Alley cropping merupakan suatu sistem di mana tanaman pangan ditanam pada lorong di antara barisan tanaman pagar.

Gubernur Viktor sendiri sebelumnya mengemukakan bahwa pengembangan kelor merupakan komitemen pemerintahannya bersama Wakilnya Josef Nae Soi.

Menurutnya, kelor menjadi pohon masa depan yang diandalkan untuk mengatasai kekurangan gizi dan kekeridilan (stunting) yang selama ini mencemaskan.

Selain itu, menurutnya, tumbuhan kelor di NTT juga termasuk yang terbaik di dunia sehingga membuatnya menjadi “emas hijau” yang bernilai ekonomi tinggi.

“Karena itu kita kembangkan untuk konsumsi masyarakat untuk perbaikan gizi dengan pola alley cropping, selain itu kita juga dikembangkan pada kawasan tertentu untuk diekspor,” katanya.

Dikatakannya, salah satu daerah penghasil kelor yang tengah didorong pemerintah provinsi untuk tujuan ekspor di Desa Kufeu, Kecamatan Io Kufeu, Kabupaten Malaka yang diproduksi melalui Badan Usah Milik Desa (BUMDes) setempat.
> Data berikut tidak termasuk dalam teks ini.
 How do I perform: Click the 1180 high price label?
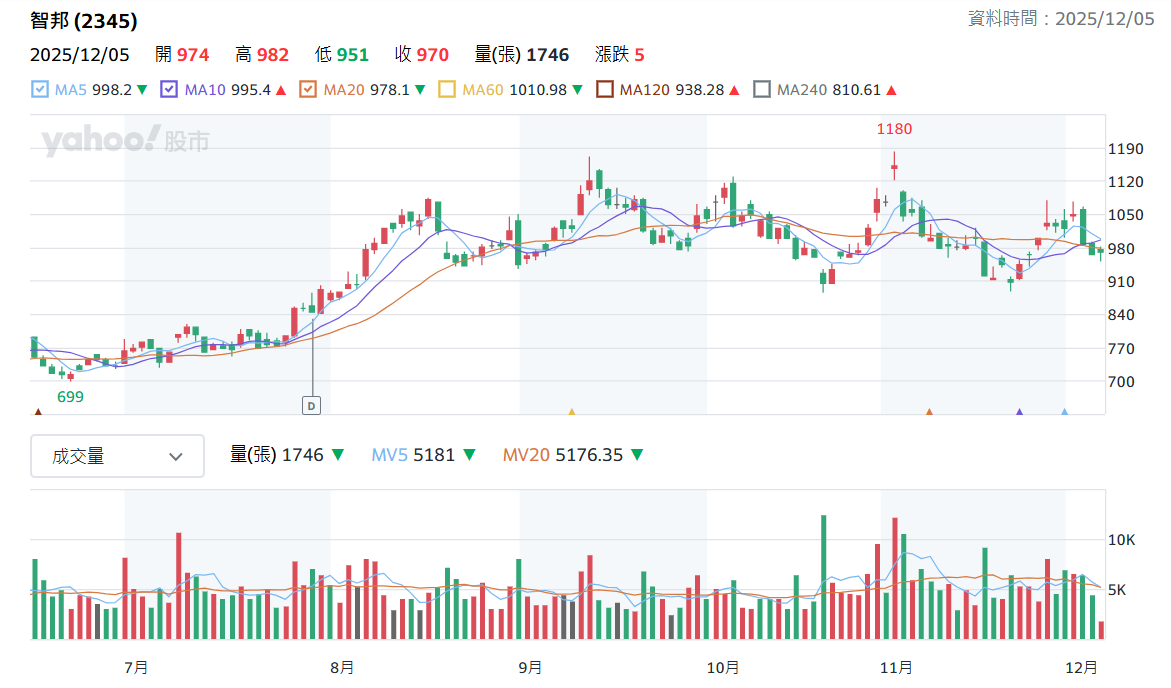pyautogui.click(x=894, y=129)
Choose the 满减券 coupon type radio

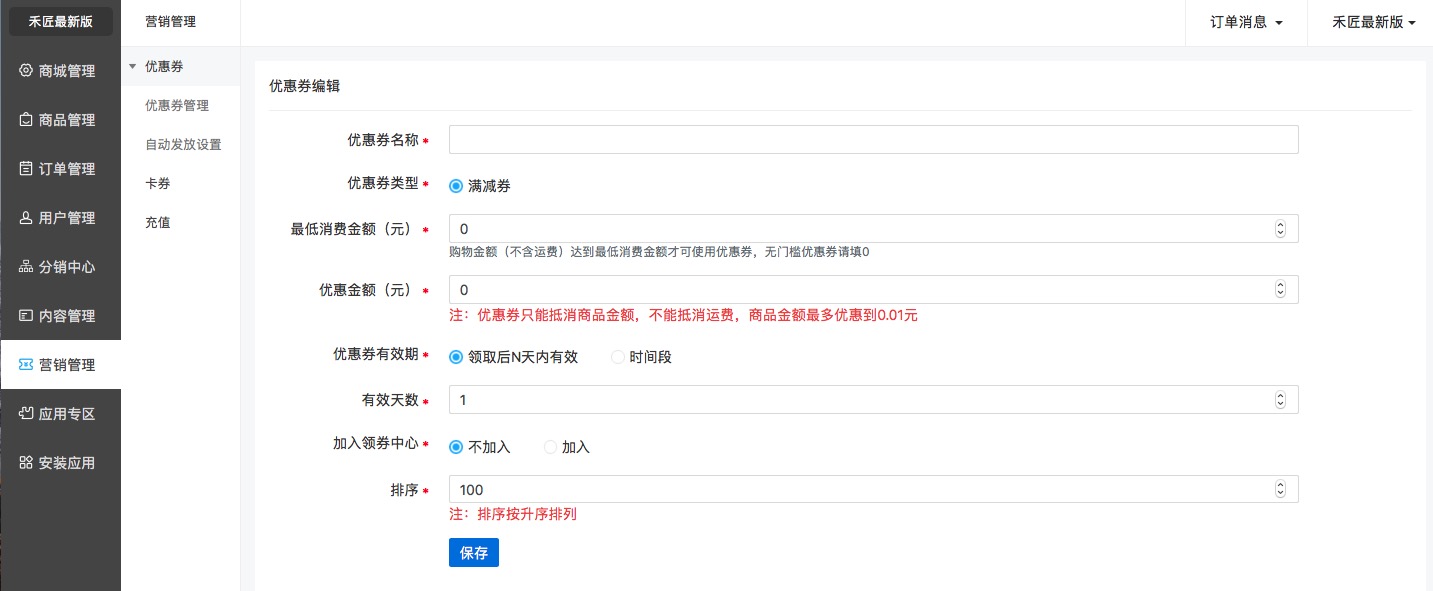pyautogui.click(x=456, y=186)
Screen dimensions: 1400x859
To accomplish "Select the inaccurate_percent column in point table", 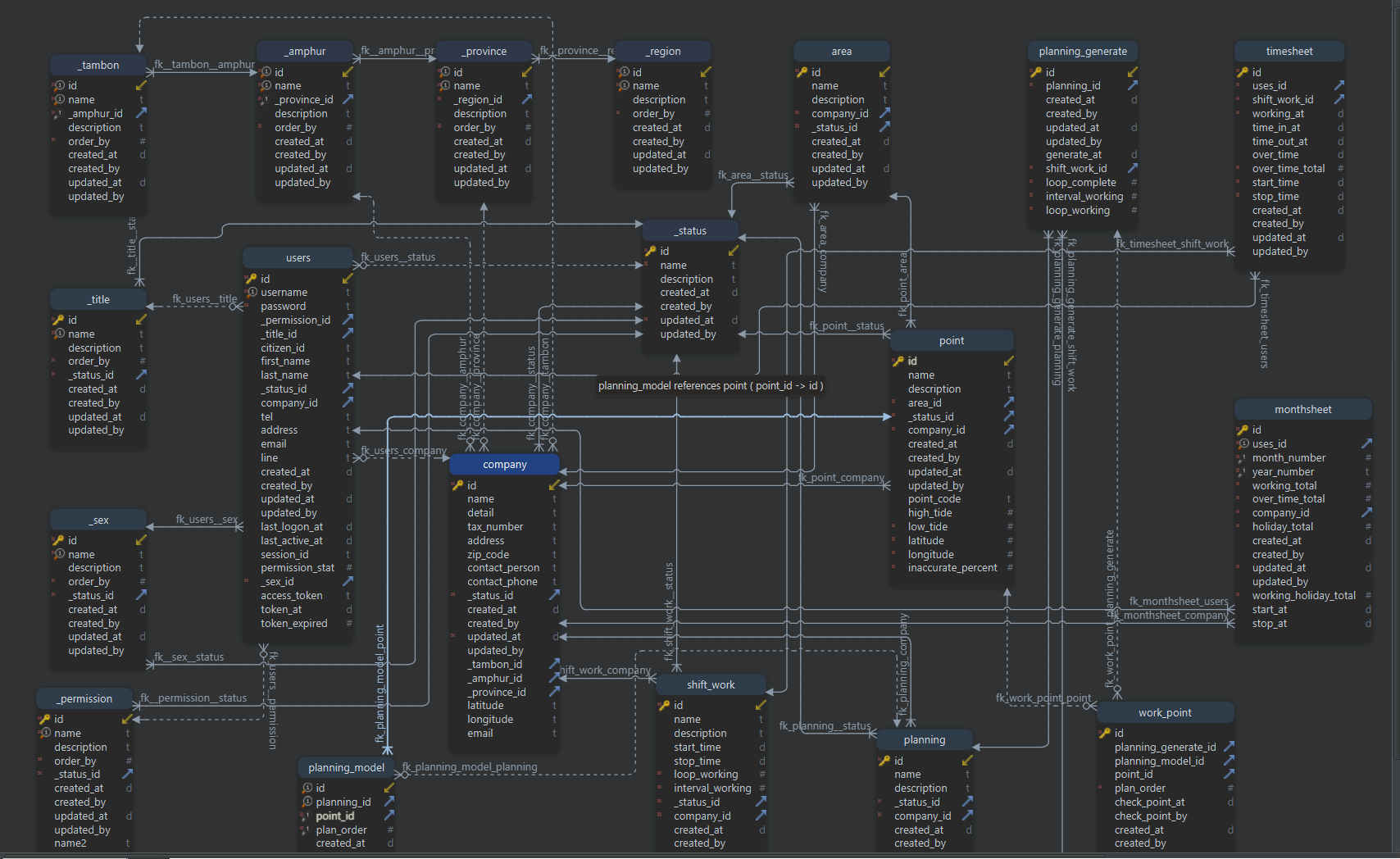I will [952, 567].
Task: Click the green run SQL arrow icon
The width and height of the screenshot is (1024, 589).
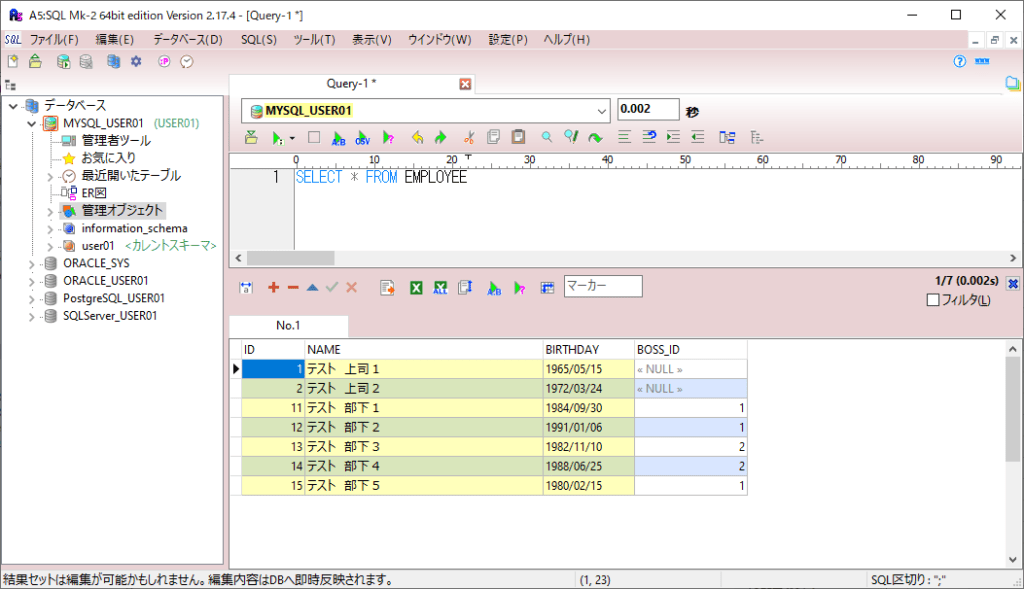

Secara terpisah Kepala Dinas Pemberdayaan Masyarakat Desa Provinsi NTT, Sinun Petrus Manuk, mengatakan produksi kelor di Desa Kufeu sendiri sudah berjalan bagus dan hasilnya diolah menjadi anek produk seperti tepung, sabun, dan pelembab tubuh.

“Karena itu kami terus mendorong agar produksinya juga dimaksimalkan pada lahan seluas 85 hektare di sana untuk diekspor karena permintaan sudah ada yaitu dari Jepang,” katanya.

Ia menambahkan, pemerintah provinsi juga sudah menjanjikan akan membantu sekitar 10 unit mesin pengering dengan kapasitas yang lebih besar untuk mendukung produksi kelor di Kufeu.